Si la religion est une thérapie symbolique et sociale contre la peur de la mort qui a eu historiquement, faute de mieux, une indispensable efficacité, car elle a préservé l'espèce d'une dépression auto-destructrice, ses effets secondaires de dépendance peuvent et doivent, aujourd'hui  être combattus par une conception rationnelle de la vie (voir "L'avenir d'une illusion" de Freud) qui prend la mesure des développements des connaissances scientifiques et de leur possible efficacité thérapeutique dans la lutte contre la souffrance physique et psychique générée par la mort et la peur légitime qu'elle provoque.

S.Reboul, le 01/05/2000


L'angoisse de la mort

L'angoisse de la mort est une réalité psychologique: nul n'accepte de ne plus être conscient de lui-même et de voir abolie, effacée l'image de soi dans le mépris et le déréliction. Cette angoisse est sans solution philosophique; elle est réduite par notre capacité à maintenir le plus longtemps possible le contact et la communication positive avec autrui; et si celle-ci s'avère impossible, et/ou si la douleur est telle qu'elle avale tout, sans issue; alors le désir de vivre (en effet infini) doit être transformé en désir d'en finir. Et du reste cette tranformation vitale s'impose d'elle-même: ce que les médecins appellent le glissement. La question de l'après-mort, alors, ne se pose que pour le croyant; mais pour quel bénéfice? Celui d'une consolation ambiguë: Je crois que je vais vivre éternellement et je m'abandonne à Dieu et à son jugement ultime. Illusion positive (au sens de Freud: croire à une vérité pour le seul motif que l'on a besoin d'y croire pour satisfaire un désir)? Peut-être à ce moment là; et encore faut-il être assuré de n'être pas parmi les damnés; mais avant, que faire du sentiment du péché, de l'obéissance à Dieu, du refus absurde de l'égoisme (dont il faut faire, en effet, un usage altruiste pour être heureux), du sacrifice de soi pour être sauvé (perdre sa vie pour la gagner) etc...?
S.Reboul, le05/05/2000



Il y a-t-il une contradiction logique entre le désir de vivre et conscience de la mort?

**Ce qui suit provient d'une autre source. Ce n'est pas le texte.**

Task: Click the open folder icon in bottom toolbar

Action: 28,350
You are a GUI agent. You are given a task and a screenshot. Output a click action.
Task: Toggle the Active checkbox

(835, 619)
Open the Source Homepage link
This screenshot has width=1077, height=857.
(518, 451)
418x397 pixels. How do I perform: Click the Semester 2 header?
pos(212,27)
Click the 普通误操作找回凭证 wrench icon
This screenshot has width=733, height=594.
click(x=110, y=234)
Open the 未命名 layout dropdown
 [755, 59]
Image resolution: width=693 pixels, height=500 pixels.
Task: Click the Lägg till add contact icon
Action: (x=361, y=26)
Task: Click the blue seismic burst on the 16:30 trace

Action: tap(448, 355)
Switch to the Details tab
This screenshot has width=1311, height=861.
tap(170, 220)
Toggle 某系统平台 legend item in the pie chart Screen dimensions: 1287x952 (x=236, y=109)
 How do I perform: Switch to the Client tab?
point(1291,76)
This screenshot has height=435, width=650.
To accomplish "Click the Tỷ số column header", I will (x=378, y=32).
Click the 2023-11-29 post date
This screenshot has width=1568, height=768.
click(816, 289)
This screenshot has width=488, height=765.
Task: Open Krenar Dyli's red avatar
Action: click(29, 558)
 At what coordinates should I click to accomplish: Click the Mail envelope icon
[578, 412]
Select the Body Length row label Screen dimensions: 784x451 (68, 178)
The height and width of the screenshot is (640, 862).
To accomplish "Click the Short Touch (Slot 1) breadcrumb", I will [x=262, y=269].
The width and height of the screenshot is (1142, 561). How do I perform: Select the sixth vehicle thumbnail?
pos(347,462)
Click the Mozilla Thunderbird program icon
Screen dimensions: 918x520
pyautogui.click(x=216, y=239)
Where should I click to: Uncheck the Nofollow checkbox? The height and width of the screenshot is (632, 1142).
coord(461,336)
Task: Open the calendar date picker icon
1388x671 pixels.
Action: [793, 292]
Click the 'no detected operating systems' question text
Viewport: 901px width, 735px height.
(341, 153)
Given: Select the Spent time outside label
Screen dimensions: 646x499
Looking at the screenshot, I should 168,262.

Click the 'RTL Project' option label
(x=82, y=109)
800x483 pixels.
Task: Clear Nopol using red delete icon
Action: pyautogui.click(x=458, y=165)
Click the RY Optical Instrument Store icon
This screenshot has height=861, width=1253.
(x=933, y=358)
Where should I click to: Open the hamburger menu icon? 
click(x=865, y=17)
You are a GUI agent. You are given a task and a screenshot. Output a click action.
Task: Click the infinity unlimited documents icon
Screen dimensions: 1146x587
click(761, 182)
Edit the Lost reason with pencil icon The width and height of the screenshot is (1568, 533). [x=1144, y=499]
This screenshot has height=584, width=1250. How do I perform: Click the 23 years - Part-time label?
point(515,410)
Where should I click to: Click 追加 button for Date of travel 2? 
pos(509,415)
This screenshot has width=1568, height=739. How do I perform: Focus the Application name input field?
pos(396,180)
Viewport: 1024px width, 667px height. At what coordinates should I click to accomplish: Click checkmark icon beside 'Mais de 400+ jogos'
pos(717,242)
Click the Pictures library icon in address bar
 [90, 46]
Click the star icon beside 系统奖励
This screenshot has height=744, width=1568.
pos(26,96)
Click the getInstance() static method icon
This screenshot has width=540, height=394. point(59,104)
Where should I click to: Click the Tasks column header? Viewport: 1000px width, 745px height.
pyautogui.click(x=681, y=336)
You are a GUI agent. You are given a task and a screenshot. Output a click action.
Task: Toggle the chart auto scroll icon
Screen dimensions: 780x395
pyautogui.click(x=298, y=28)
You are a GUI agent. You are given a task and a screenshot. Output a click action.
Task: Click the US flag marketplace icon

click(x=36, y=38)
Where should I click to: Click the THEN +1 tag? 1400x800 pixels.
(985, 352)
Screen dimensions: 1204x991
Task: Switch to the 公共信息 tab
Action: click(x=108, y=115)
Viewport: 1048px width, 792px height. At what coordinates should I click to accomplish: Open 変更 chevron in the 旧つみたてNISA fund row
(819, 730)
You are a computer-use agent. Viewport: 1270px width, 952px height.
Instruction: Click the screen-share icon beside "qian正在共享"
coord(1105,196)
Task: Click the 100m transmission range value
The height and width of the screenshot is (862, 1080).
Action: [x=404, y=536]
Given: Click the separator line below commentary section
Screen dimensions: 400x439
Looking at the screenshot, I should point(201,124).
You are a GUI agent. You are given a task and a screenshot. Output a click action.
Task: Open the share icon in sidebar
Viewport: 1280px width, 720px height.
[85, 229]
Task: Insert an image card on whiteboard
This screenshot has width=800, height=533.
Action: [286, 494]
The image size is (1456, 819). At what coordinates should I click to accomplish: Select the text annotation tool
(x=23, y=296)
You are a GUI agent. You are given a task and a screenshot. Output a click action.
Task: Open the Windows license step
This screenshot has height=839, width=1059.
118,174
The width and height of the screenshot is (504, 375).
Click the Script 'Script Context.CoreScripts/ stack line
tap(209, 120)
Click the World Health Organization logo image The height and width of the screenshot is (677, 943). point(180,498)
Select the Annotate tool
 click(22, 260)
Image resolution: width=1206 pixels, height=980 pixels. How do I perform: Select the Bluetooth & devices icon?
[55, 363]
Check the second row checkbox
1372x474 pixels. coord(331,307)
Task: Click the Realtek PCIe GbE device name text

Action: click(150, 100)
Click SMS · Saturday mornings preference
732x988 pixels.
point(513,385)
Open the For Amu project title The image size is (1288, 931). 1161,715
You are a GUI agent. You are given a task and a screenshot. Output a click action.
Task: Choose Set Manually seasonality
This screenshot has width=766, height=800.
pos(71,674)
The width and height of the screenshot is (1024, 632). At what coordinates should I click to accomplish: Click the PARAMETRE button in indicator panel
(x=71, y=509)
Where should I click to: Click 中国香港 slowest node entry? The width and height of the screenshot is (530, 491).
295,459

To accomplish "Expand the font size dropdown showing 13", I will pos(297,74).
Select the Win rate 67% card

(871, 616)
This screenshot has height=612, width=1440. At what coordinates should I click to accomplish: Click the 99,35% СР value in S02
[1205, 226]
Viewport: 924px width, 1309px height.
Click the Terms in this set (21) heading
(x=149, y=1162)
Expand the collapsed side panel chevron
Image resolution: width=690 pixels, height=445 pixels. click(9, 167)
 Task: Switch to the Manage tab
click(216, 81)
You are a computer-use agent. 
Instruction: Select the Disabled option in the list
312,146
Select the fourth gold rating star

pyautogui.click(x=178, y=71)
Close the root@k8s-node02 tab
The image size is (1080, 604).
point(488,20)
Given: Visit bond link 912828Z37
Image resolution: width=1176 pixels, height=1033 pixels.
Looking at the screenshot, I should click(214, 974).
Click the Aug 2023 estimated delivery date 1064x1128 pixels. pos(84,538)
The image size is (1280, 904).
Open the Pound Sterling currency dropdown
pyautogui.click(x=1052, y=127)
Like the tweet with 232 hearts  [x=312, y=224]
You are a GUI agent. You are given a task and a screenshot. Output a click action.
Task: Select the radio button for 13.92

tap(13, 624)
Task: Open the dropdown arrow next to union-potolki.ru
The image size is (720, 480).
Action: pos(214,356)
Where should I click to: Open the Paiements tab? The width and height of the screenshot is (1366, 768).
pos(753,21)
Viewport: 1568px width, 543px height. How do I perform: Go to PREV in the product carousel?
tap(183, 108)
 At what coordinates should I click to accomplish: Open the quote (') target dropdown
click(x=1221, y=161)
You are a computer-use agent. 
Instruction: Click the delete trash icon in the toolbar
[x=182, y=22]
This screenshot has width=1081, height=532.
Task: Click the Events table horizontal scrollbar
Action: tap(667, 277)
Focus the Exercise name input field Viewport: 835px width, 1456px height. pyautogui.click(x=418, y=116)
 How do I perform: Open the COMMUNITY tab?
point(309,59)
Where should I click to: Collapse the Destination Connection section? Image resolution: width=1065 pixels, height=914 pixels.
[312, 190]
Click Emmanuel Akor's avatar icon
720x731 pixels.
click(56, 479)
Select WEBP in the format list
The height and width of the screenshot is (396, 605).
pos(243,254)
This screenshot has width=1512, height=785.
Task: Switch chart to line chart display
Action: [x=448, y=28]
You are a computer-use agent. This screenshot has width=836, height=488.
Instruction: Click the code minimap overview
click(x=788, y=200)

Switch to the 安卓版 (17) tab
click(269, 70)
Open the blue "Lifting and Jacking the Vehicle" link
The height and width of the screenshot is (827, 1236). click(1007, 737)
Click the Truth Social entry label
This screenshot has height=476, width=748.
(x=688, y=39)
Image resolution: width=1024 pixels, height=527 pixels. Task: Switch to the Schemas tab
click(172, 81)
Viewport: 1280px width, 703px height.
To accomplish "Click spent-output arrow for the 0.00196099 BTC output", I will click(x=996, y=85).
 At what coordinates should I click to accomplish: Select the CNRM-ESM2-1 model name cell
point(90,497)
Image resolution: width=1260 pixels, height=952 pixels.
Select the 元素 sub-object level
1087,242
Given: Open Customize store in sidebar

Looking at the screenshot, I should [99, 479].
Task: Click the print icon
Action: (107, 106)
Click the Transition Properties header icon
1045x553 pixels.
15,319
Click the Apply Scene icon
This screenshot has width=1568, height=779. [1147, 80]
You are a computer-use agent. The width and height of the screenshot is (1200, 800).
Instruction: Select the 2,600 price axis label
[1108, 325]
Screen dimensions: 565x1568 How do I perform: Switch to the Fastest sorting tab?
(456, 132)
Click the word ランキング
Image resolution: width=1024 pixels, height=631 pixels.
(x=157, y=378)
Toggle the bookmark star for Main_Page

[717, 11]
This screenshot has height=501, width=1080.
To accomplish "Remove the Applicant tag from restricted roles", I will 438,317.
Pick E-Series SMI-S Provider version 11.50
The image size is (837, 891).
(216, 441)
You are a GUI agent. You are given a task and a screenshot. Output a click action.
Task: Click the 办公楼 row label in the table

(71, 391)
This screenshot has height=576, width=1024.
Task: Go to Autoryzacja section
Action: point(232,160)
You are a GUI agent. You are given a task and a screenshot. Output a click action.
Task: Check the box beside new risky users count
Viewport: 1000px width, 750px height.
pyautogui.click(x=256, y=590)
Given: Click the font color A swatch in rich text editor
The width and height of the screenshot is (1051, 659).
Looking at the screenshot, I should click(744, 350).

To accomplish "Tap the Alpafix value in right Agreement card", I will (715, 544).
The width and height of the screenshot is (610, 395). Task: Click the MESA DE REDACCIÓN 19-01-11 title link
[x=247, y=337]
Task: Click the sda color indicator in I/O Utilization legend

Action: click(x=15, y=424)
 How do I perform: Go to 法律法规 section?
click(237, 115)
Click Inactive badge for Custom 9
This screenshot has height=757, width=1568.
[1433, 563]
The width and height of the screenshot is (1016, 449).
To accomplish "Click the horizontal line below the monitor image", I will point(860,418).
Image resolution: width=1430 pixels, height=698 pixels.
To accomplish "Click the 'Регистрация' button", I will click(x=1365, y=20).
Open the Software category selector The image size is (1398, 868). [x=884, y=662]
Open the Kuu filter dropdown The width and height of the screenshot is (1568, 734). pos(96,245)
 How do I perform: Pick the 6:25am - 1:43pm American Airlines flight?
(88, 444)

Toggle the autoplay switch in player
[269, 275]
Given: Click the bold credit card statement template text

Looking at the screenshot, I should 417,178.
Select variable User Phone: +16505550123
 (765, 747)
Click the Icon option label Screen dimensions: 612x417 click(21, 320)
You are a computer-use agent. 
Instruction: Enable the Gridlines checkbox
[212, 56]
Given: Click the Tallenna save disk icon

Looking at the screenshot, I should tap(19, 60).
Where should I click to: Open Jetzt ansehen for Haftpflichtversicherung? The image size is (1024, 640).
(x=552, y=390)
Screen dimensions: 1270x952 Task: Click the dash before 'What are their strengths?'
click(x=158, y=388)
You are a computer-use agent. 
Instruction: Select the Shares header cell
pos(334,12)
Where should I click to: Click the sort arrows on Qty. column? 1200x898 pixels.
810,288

Non car les relations d'opposition ou de non-opposition entre la vie et la mort  n'y sont pas envisagée sous le même rapport ni forcément en même temps: Quand je pense à la vie en terme de projet je ne pense pas à la mort, sinon comme une possiblité lointaine hors projet; quand je pense à la vie en tant qu'elle est affectée par la certitude de la mort, je la pense hors tout projet de vie en acte, en tant qu'entité métaphysique vide de tout désir concret; ce que je m'abstiens de faire comme nous le recommande Spoinoza. Le fait de désirer vivre tout en sachant que l'on va mourir n'est donc pas une contradiction logique (pas plus que le fait de savoir que ce soir il fera nuit alors que nous sommes en plein jour), c'est tout au plus au contrariété psychologique dont il convient de savoir comment la traiter au mieux. L'être vivant, pour moi, comme pour Spinoza, se confond avec la puissance d'agir du désir et les actes qu'elle produit. Désirer mourir c'est désirer ne plus désirer: je n'en suis pas encore là, et même en ce cas, il n'y aurait aucune contradiction car je ne serais plus un vivant mais un mort en sursis. Le principe de contradiction semble bafoué parce qu'on "ontologise" absolument le terme d'être et de vie, à mon avis à tort, si l'on désire mieux vivre...
Le 23/11/02.


Le  principe d'insuffisance


Le sentiment insupporté de l' insuffisance de la vie ici-bas procède de la passion de l'absolu, c'est à dire du désir de jouir totalement et éternellemenent du tout et donc du refus de la mort, de le finitude comme anéantissement du désir et de la frustration irrémédiable de ce désir infini et totalisant que la mort anticipée de soi et plus encore celle, actuelle ou virtuelle, de ceux qu'on aime, provoque nécessairement. Le "conatus" est toujours marqué par la conscience de la mort comme son envers nécessaire; c'est à dire indispensable à l'infini rebondissement du désir de vivre et de jouir de la vie . 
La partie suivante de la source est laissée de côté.